19 January 2008

The Musical Stylings of Knit King Cole

"Malabrigo, Malabrigo, I adore you,
Yarn that I would like to eat, read, knit, and purl.
I’d give up tofu and dark chocolate just for you,
And become your cute and sweet and loyal sweater girl."


"Damn, damn, damn," she said, awestruck. I recently bought two skeins of Malabrigo worsted in a Duke-esque blue to make a hat for a friend who loves his alma mater, and it's perfectly cracklike. I mean, this is consider-selling-the-books, occasionally-rent-out-the-dog-for-children's-parties, and eat-nothing-but-pasta-for-three-weeks-a-month yarn. It's like knitting with well-conditioned dreadlocks offered when there's no money for yarn by someone you love who has read "The Gift of the Magi" too many times. Maybe dreadlocks don't strike you as soft, and perhaps the image of someone donating dreadlocks to be knit into a hat doesn't cue the romantic music in your head.

I dated a guy with dreadlocks once (he had been adopted, and his birth certificate claimed he was white, even though his baby picture looked like a little James Brown) and, after I convinced him that maybe he didn't need to bury a half-cup of shampoo in his hair with every washing because his hair wasn't dirty, regardless of what his white suburban parents who didn't know shit from dreadlocks told him and after I had him dunk his head in a sink full of a water to which a liberal dose of vinegar had been added before rinsing it several times and after I administered a much-needed hot oil treatment, his hair was wonderfully soft. Yum.
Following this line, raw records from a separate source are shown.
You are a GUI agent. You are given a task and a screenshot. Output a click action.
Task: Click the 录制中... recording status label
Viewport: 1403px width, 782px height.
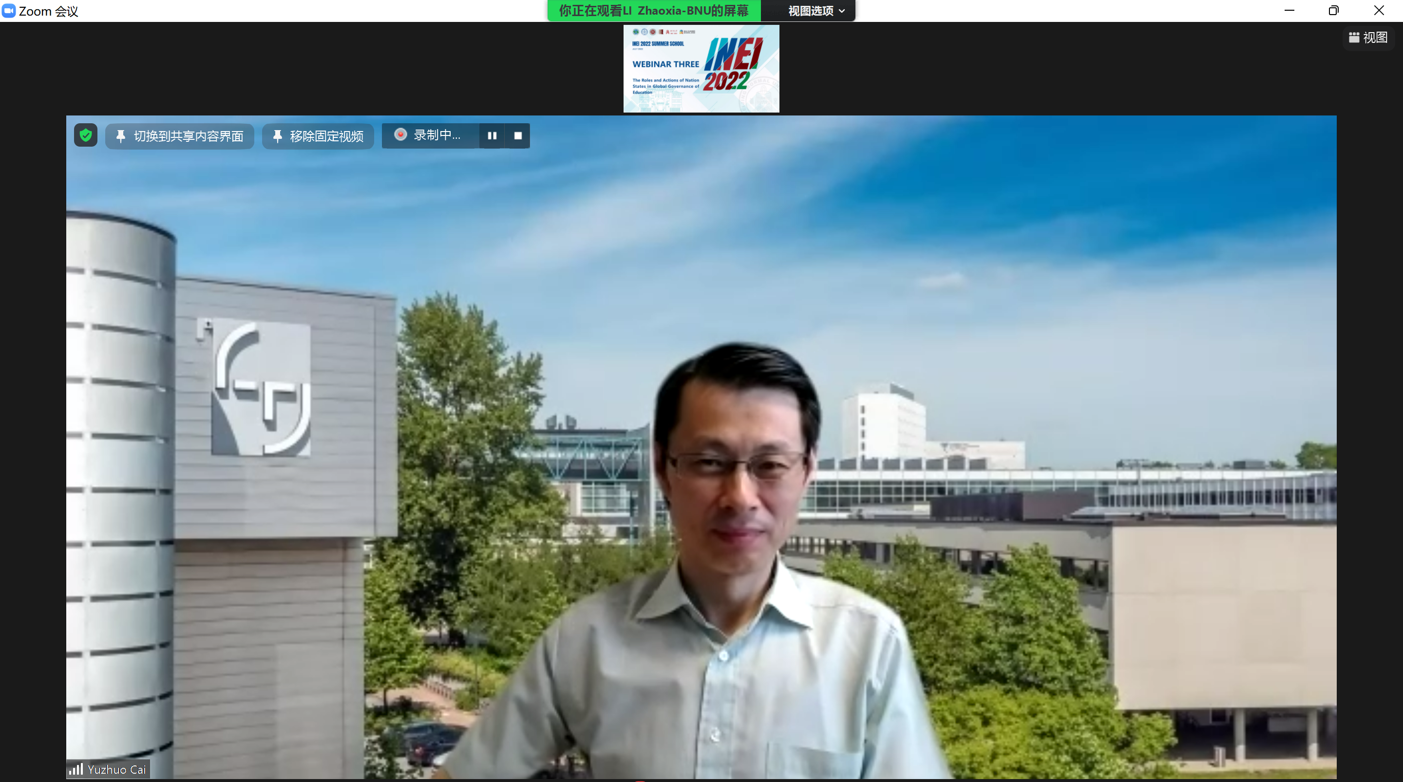coord(437,135)
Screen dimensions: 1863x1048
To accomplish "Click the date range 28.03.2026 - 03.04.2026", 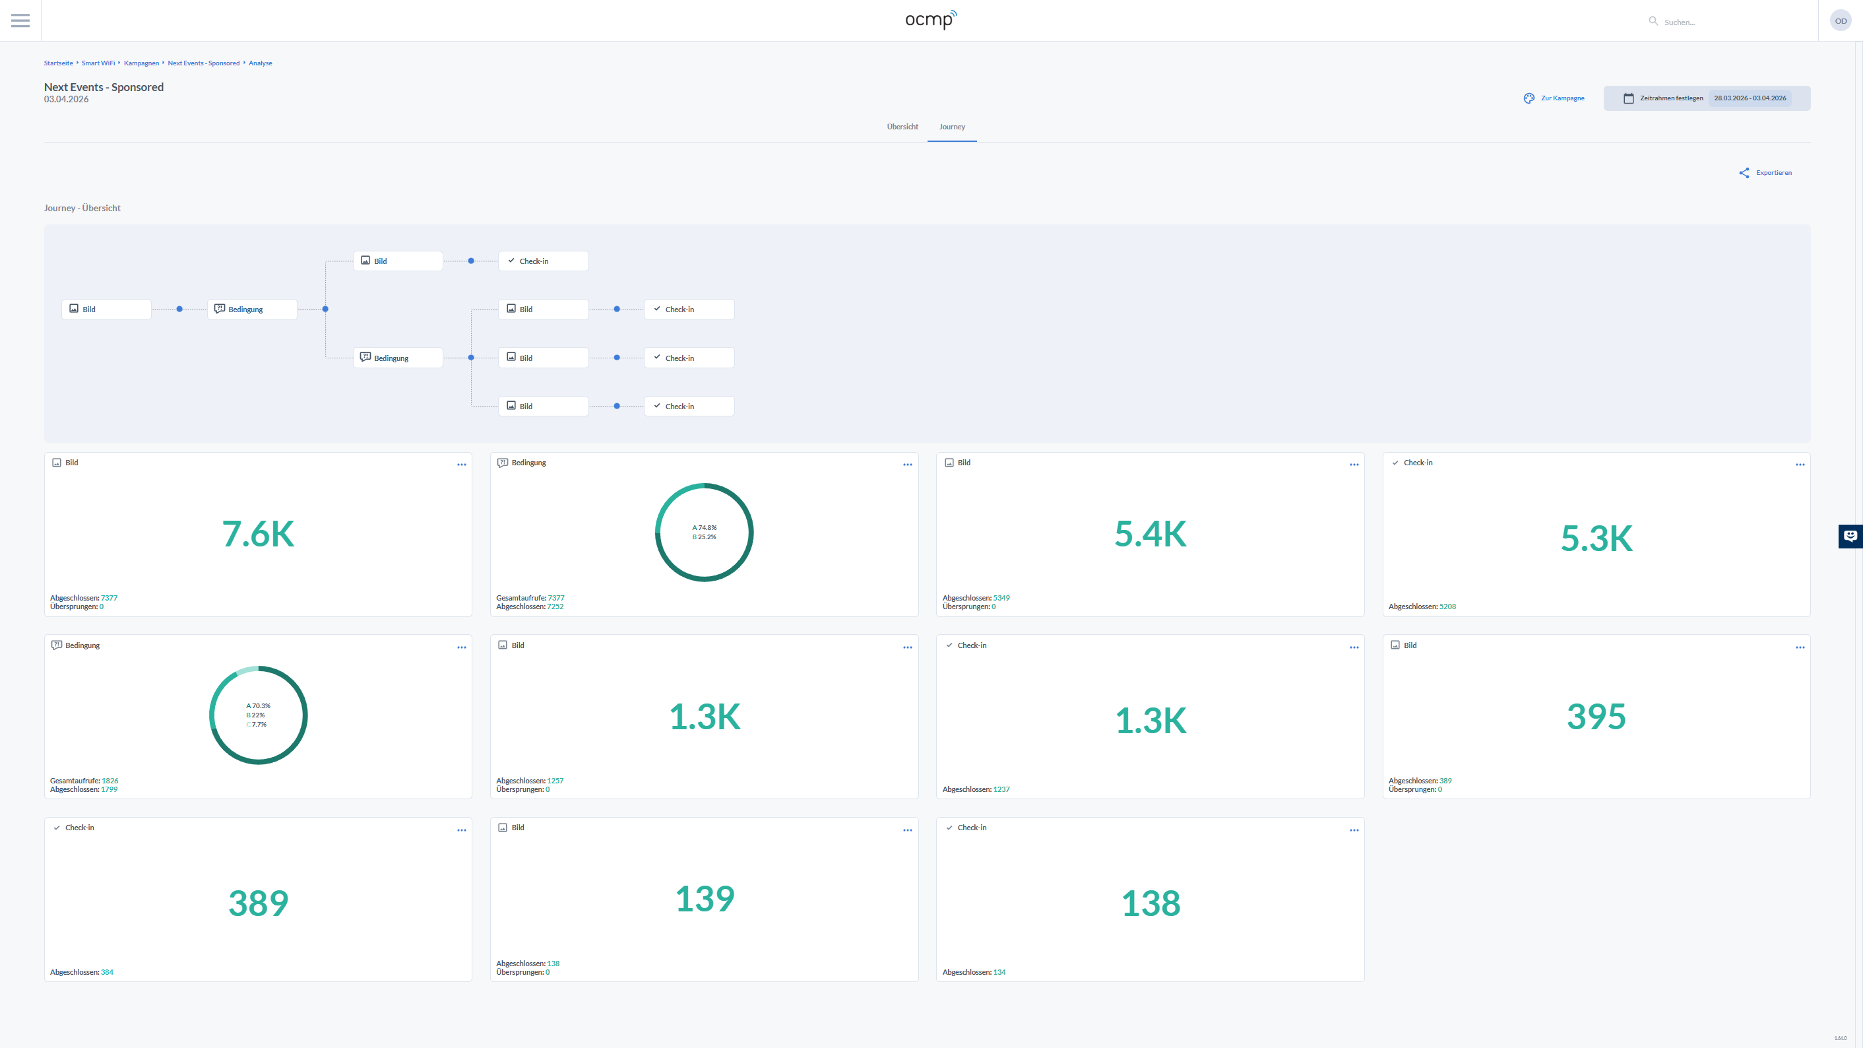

What was inside his head needed more intensive therapy. He's just another few entries in The Diagnostic and Statistics Manual of Mental Disorders VI; you know, the one that will be completely illustrated with pictures of my ex-boyfriends.

Maybe it's because he was so skilled in the sack that I think of dreadlocks as being intrinsically sexy, which affects how I feel about this yarn. Don't worry, there's nothing sick going on here; the yarn just makes me sigh occasionally.

(This is as close as I will get to giving excuses for not posting for so long: When I tried to get Blogger to remind me of my password for this blog, it wanted to be clever and tell me that I have other accounts, and to link them to this one. But my other accounts are for work, and I don't need the little darlings having access to all of my fucking life. I can't remember how the solution presented itself. It did. Here I am.)

So I'm in the coffeeshop, which ought to be one word, damn it, listening to Algerian rai music, some of which sounds pretty Bollywoodish to me. (Related to Aishwarya Rai's name, perhaps?) I recently discovered two musical distractions that may keep me permanently plugged into the Internet: here and here. The first is from National Geographic and has information about and videos of music from all over the world. This is one song that I have to hear a few times every week. It's that good. The second is an all-Indian music station from (where else?) Paris. So far, I have heard no more than three songs in a row without knowing or recognizing a song from a movie I've seen. I've also figured out that I know Sanjay Dutt's singing voice. I'm good.

The good folks at the coffeeshop are closing up, so I must go. Topics for the next go-round may include: rewatching Dil Se and actually getting it, what I'm knitting and what's waiting to be knit, why the urge to shop for yarn is becoming troublesome, being a single white woman in Bollywood theaters, the book covers I'm planning on knitting, why I never want to knit anything with the hair of my dog Gabriel, Shah Rukh Khan's biography, and why Kunal Kapoor should just move to North Carolina.